恋愛&結婚 不安になったアラサー女子がやりがちな“鬼LINE”と“長文LINE”が別れの原因に~その2~

500人以上の女性の仕事と恋を幸せに導いてきたキャリアコンサルタント・小川健次が、堅実女子の皆さんの人生を上方修正する、ちょっとしたコツをお教えする連載です。

今回は、アラサー女子が送りがちな「深夜の長文LINE」について。これが恋愛に与える大ダメージについてお話します。

大手広告会社で働く梅沢美樹さん(仮名・35歳)はルックスも美しく、仕事もできて気さくな性格。モテるのになぜかいつも交際は短期で終了。今、同じ年で、交際2年になる公務員の聡志さんとの関係に悩んでいます。

【これまでの経緯は前編で】

忙しくても5分程度の時間はあるだろう

多忙な二人ではありましたが、それぞれの仕事を行い、週末はのんびり過ごすというペースで2年間を過ごします。聡志さんの穏やかな性格もあり、一度もケンカをしたことがなかったとのことです。

月日は流れ、結婚を考え始めたころに、コロナ騒動が世界中を席巻しはじめました。

美樹さんが担当していたイベント関連のプロジェクトは軒並み中止。仕事は在宅ワークへと切り替わり、未来に対して不安ばかりが募りはじめます。

聡志さんは、公務員としての仕事に追われ、何日も自宅に帰れない日が続くようなってしまいました。

美樹さんは「5分でいいから会いたい」と言っても、「気持ちの余裕がないから待ってくれ」と返信が来ます。

それなら電話やLINEで、と思っても、聡志さんも精神的に辛い状況のようで、とても美樹さんにかまっていられませんでした。

社会が変わっていく不安、聡志さんに会えない寂しさ……そんな思いが募るうちに、美樹さんは「いくら忙しいからって、聡志さんが本当に私のことを愛しているなら、仕事に関係なく、不安な私に会いにくるのは当然なのではないか」と思い詰めるようになります。

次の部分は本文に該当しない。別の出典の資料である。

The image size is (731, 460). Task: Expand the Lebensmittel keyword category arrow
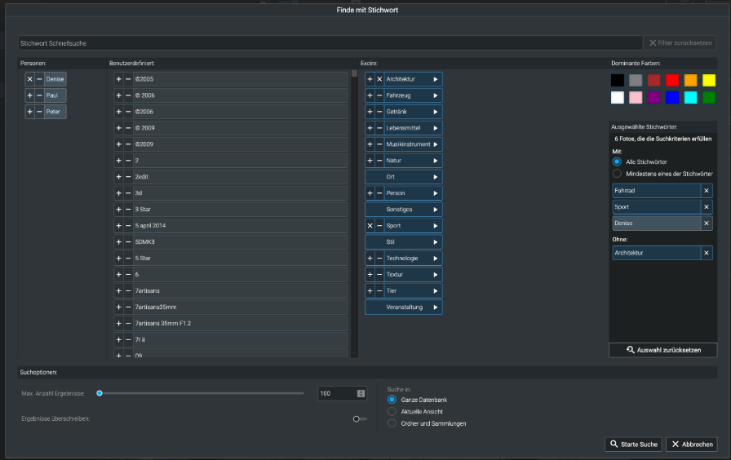[x=436, y=128]
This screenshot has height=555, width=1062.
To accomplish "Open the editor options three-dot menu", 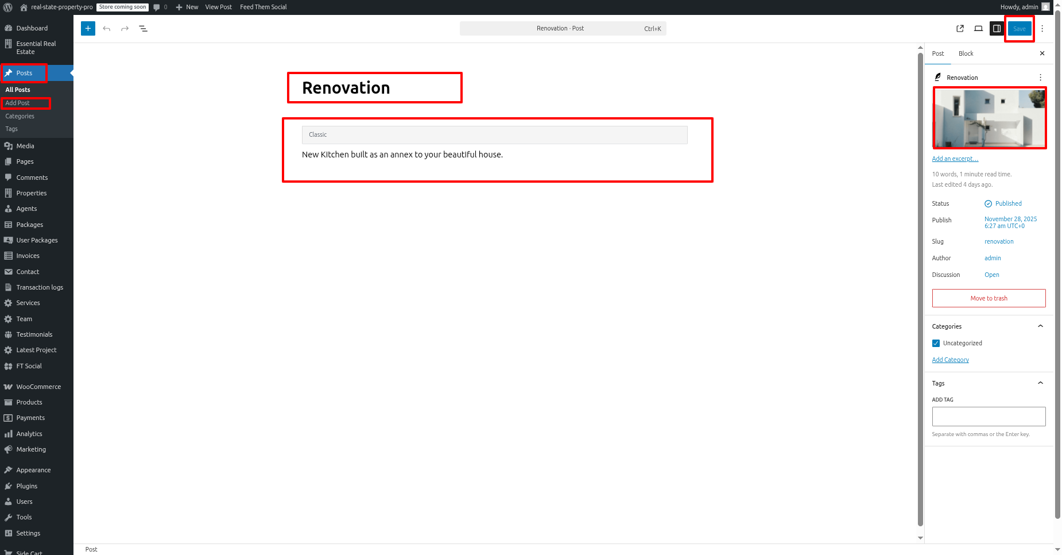I will [1042, 28].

これは、諸説ありますが男性脳と女性脳の差……といいますか、長年のカウンセリング経験から、男性は1つのことに集中すると、ずっとそのことを考えてしまう傾向があると感じています。

“5分でいい”と言われても、その予定を立て・時間を確保し・約束の時間に実行する労力は大きく、追い詰められるほど、仕事以外のことに時間を使うことを避けようとする人も少なくありません。特に仕事がデキると言われている人に、その傾向は強いです。

一方、美樹さんは「LINEくらいしてくれてもいいじゃないか。そうしないのは、私のことを愛していないか、コロナ禍を理由に他の女と会っているに違いない。そもそも、それなりの家柄で育った私のことを大事にしないのは、やっぱり聡志さんの実家や家柄にも問題があるのでは」と自分を優位に立たせて、相手を貶める思考のループにハマりました。

これに入ると、完全に自分を見失ってしまいます。

これらのことを長文のLINEに書き、聡志さんに送信してしまったのです。今までの恋愛の終焉と全く同じパターンといえます。

私は、美樹さんに「長文のラインを送信するのはせめて翌朝にしてください」と何度も言ったのに、不安と怒りという感情に、理性が飲み込まれてしまったのです。